Quoted text:

-- start --

Total run: 117 episodes
The beauty of Sharkchild's storytelling lies in its seductive simplicity. Billed as a "universe of occult, metaphysical, and fantastical horror stories," the stories almost always hit the mark by giving you something dark to think about long after the initial shock jolts you out of your seat. The Witness Protection Program-style vocal filter he uses also gives each tale a hint of otherworldly taboo -- like a twisted confessional meant for your ears only.

Ghost in the Burbs

Total run: 49 episodes
A children’s librarian sits down with her neighbors in Wellesley, Massachusetts to hear stories that definitely aren't for children. Stripped down and personal, Liz Sower's one-woman show focuses on ghosts haunting the suburbs, but the real fear comes from the banal. She’s a strong, intense narrator delivering tales with the one-two punch of middle-class social anxiety and supernatural monsters. Each episode stands on its own, but you should start at the beginning for the full experience of the dark horrors lurking in the sunshine of Liz’s Wellesley.

Knifepoint Horror

Total run:51 episodes
This series from Soren Narnia uses the limitations of audio as a strength. Like the spooky offspring of H.G. Wells and Are You Afraid of the Dark?, Knifepoint offers campfire tales for the iPhone era. The show is perhaps the most stripped down of all horror podcasts, purposely relying on one speaker's voice (instead of sudden violin strings and mood music) to present an off-putting story that's realistic enough (most of the time) to make you wonder whether you're next.

-- end --

Job 1:
List every total episode count given in the horror podcast reviews.
Job 2:
Retype the passage of the horror podcast reviews between "Total run:51 episodes" and "whether you're next.", inclusive.
Job 3:
Write what comes next in the horror podcast reviews, picking up after their final sentence.

Data supplied:
-- start --

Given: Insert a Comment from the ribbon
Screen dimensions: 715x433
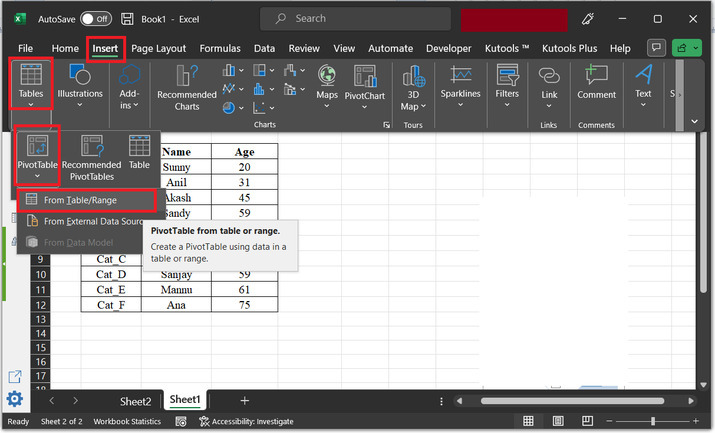Looking at the screenshot, I should (596, 83).

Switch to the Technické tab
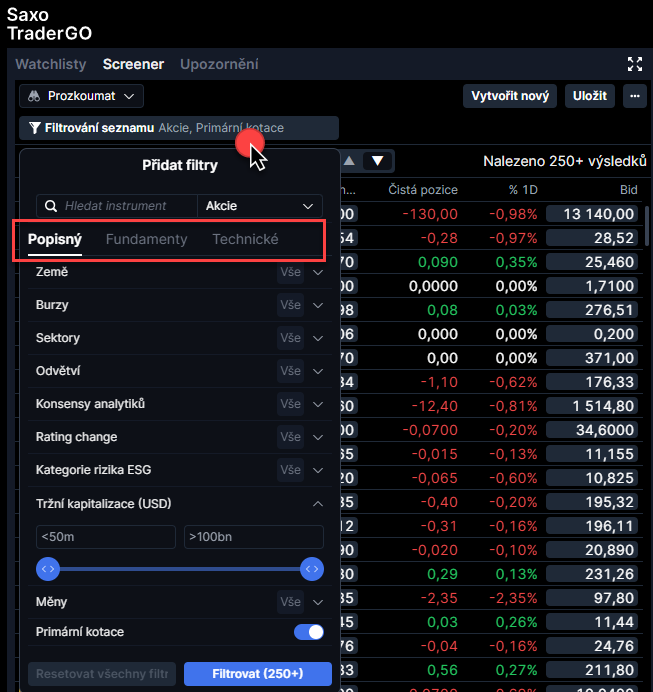coord(245,239)
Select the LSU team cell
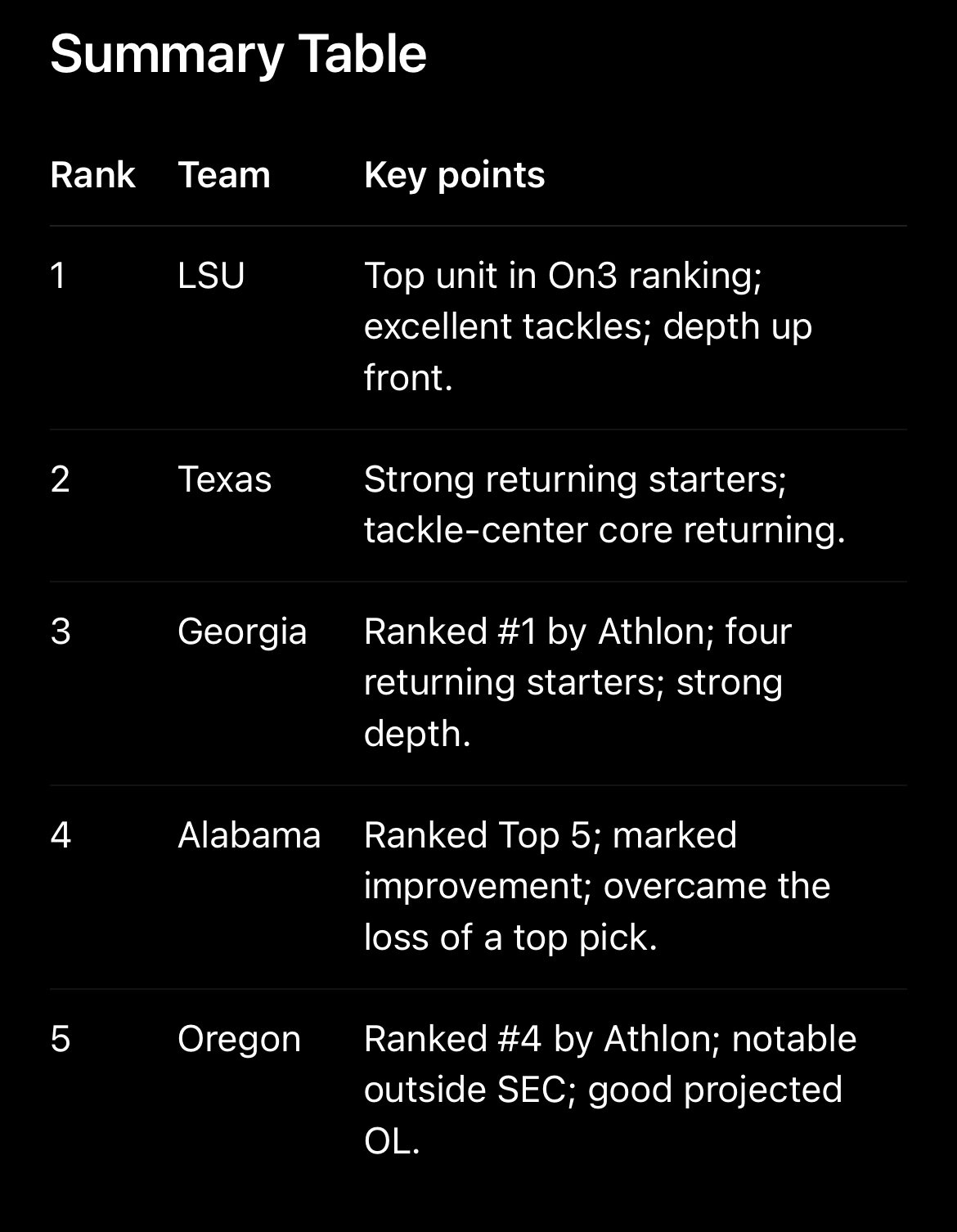This screenshot has width=957, height=1232. coord(211,276)
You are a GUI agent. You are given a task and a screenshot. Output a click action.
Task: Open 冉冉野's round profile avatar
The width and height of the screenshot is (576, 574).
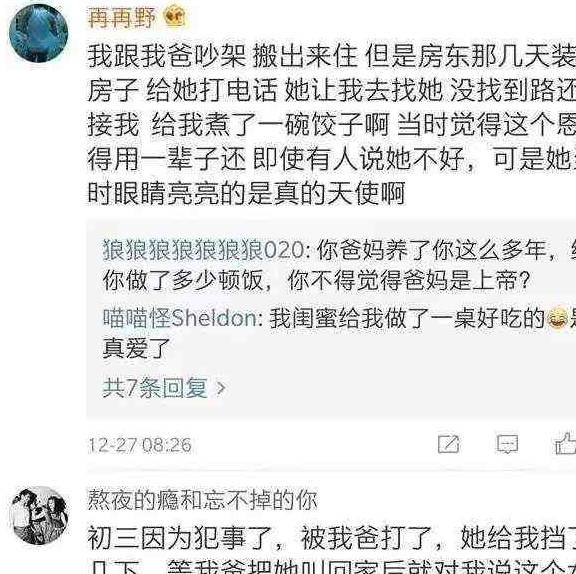[x=39, y=33]
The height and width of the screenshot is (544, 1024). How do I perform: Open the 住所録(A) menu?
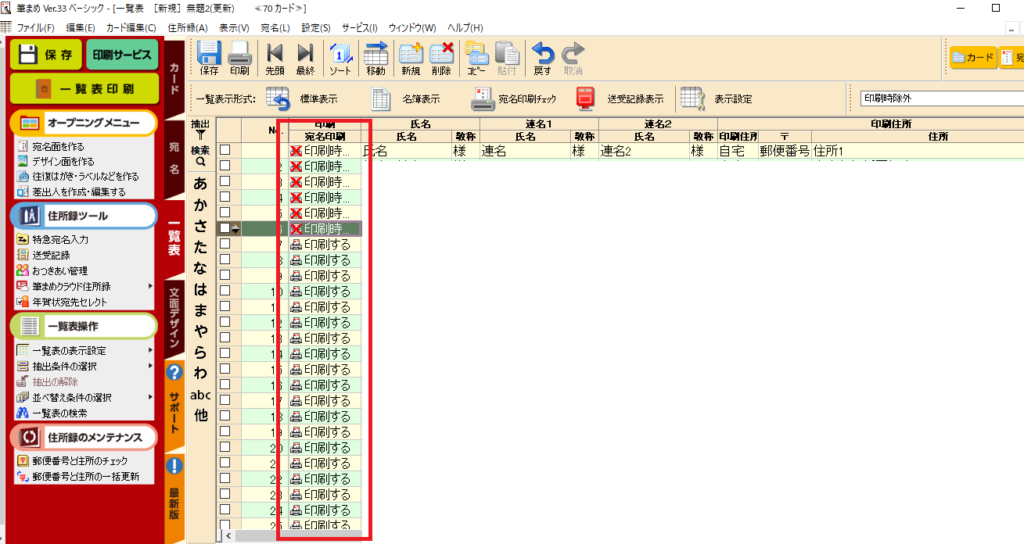(187, 27)
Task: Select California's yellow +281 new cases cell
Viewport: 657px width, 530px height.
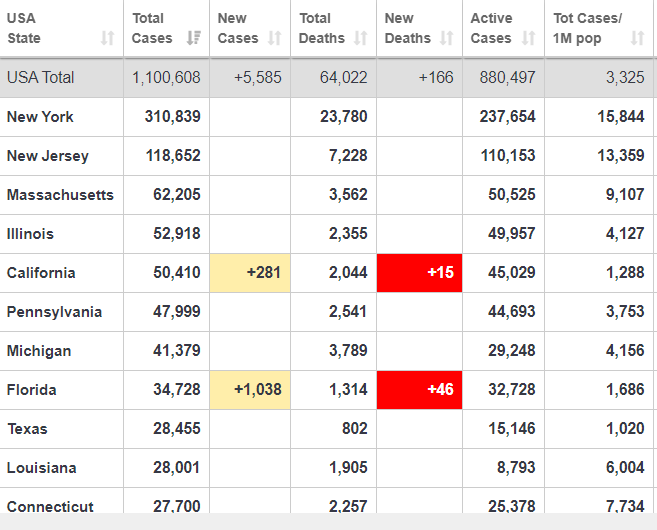Action: [250, 273]
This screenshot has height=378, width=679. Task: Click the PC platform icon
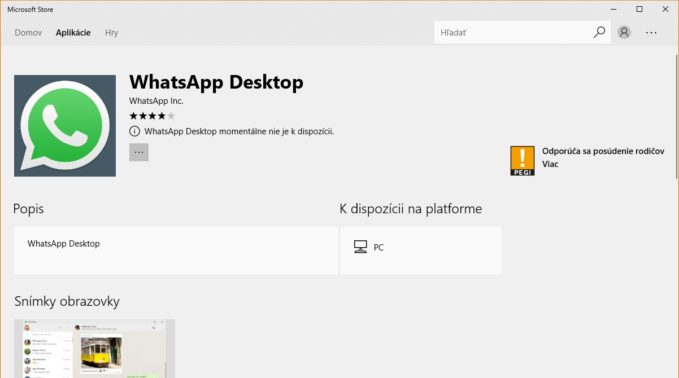360,247
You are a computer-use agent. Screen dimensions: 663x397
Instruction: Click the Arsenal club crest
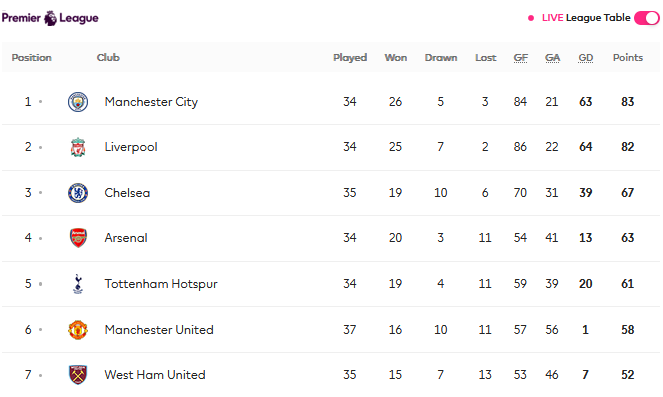point(78,238)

-- end --

Expected output 1:
117 episodes, 49 episodes, 51 episodes

Expected output 2:
Total run:51 episodes
This series from Soren Narnia uses the limitations of audio as a strength. Like the spooky offspring of H.G. Wells and Are You Afraid of the Dark?, Knifepoint offers campfire tales for the iPhone era. The show is perhaps the most stripped down of all horror podcasts, purposely relying on one speaker's voice (instead of sudden violin strings and mood music) to present an off-putting story that's realistic enough (most of the time) to make you wonder whether you're next.

Expected output 3:
LifeAfter

Total run:10 episodes
If you’re after a descent into madness brought on by grief and sci-fi social media, this gorgeously crafted series about an FBI employee struggling to get his life together eight months after his wife's death should shoot to the top of your list. Pristinely produced with acting that reaches through your headphones to grip your heart, it's Her as a campfire ghost story.

Limetown

Total run:11 episodes plus extras
Part Lost, part Serial, this startling show with superb production value features the fictional host of the fictional American Public Radio trying to solve the mystery of several hundred people vanishing from a town in Tennessee a decade ago. It's a story that host Lia Haddock has a personal connection to, which makes her obsessive journey that much more intense. The raw genius of the storytelling in Limetown is that, no matter how many times you're reminded that it's fiction, you'll still find yourself wondering if it's real. Maybe presenting it as a sci-fi story is part of the cover-up? How far down does this rabbit hole go? Are they listening to my thoughts right now?

The Magnus Archives

Total run:158 episodes
This anthology out of the UK has a classic sensibility to it while delivering a wide range of shiver-inducing stories. Magnus is fearless in its subject matter, utilizing everything from an astronaut undergoing an isolation experiment to creepy taxidermy to curious pest control in order to launch tales presented as deeply disturbing personal testimonies.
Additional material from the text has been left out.